Raster data models are often used for finding and rating suitable locations. The raster overlay results are formatted in a single layer of suitable versus unsuitable cells, rather than in a vector layer with many polygons and an attribute table, which contains the attribute values for each of the polygons. There are two ways to create raster suitability layers. The first approach is to query the individual sources to create the suitability layer. The query can be used to create a suitability layer with two values, ‘1’ for cells meeting all criteria of a suitable habitat, and ‘0’ for the others. Because the layer consists of only two values, one indicating suitable and the other unsuitable cells, they are called binary suitability layers. Binary processing however is not always necessary. Combined with other evaluation models, suitability mapping can be achieved by overlaying directly or by post processing the overlay results. Figure 4 shows a process that could be used to find suitable location conditions (habitat) for insects such as DB by using a raster method overlay.

The uncertainty that results from geo-processing operations, demonstrates that sophisticated spatial analysis cannot be achieved using traditional, deterministic geoprocessing methods alone (Goodchild & Glennon, 2010; Zhang & Goodchild, 2002). Fuzzy logic is a superset of Boolean logic and has the ability to handle uncertainty in data that arises from vagueness instead of randomness alone (Li et al., 2010).
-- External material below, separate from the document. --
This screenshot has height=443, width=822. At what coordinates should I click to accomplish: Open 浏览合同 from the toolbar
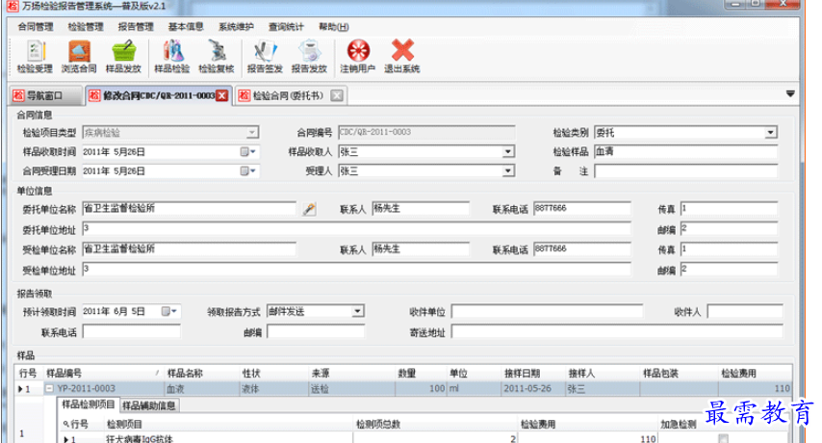78,55
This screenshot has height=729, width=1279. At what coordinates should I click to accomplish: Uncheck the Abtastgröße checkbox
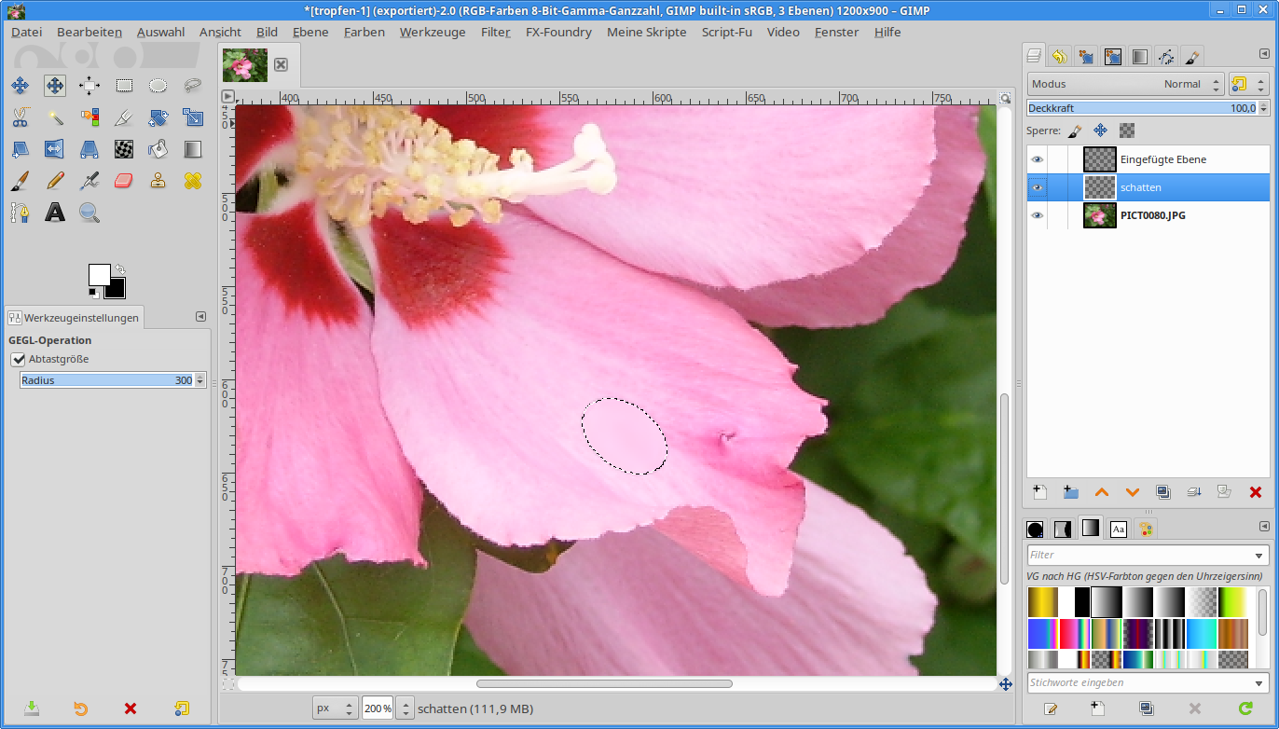18,359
Fuzzy logic can be utilised to extract information from high resolution RS data and combined with a raster-based spatial data to produce maps representing the spatial variation of vulnerability to pests across a landscape (Zhang & Foody, 2001). This method also allows for partial association with one or more classes, meaning that objects may be represented by a value based on a membership function between ‘0’ and ‘1’ (Li & Zhao, 2007). The membership function of an element x belonging to a fuzzy set A is computed by: (2) $${\text{μ}}_{\text{A}}:U\to [0,1]$$where U is the universal set of x. The concept of fuzzy sets has also been employed for defining the spatial and attributes characteristics of geographic objects (Burrough & Frank, 1996; Wang & Hall, 1996). The results of such analysis can be rendered directly into a decision framework via maps, tables, and charts. The results can also be used in further analyses or to provide additional understanding of the problem.
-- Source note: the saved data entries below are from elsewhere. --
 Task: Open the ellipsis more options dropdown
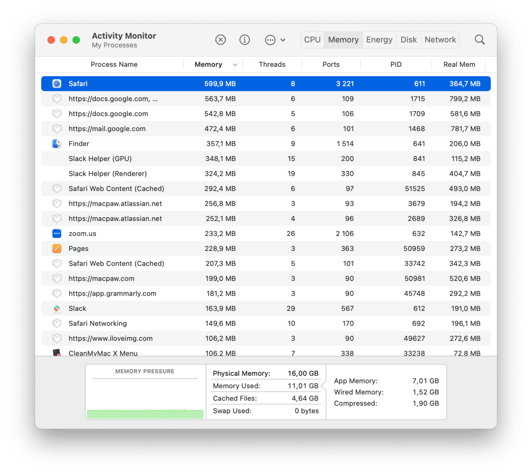[275, 40]
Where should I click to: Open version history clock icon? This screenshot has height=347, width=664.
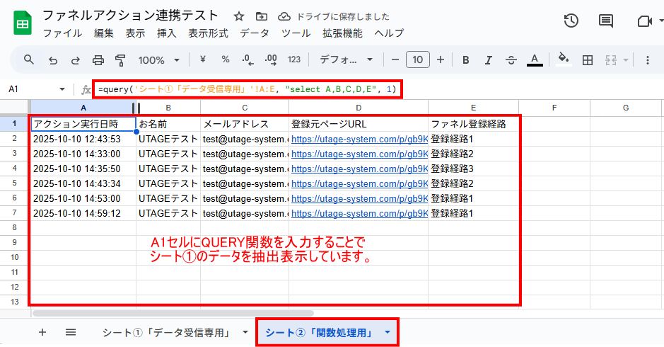tap(571, 21)
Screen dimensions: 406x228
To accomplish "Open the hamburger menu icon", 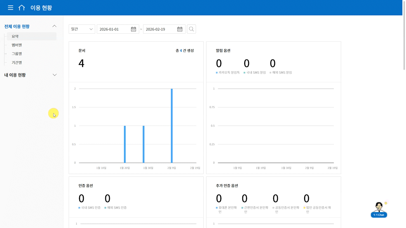I will tap(10, 8).
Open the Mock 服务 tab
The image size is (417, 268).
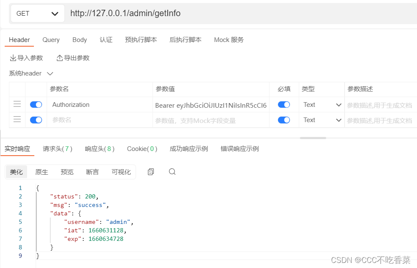click(x=228, y=39)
The challenge in any particular area of study is the geographical extent and the resolution of analysis, which is determined by the phenomenon being modelled. To achieve validity, researchers must ensure that they are using accurate and current data whenever possible. If the data are from one’s own organisation, one can rely on data quality controls that are in place. Data quality should be checked against alternate sources if possible in order to ensure it meets the requirements of the analysis. Assessing the quality of data will provide guidance to predicting what level of confidence can be attributed to the result of the modelling work.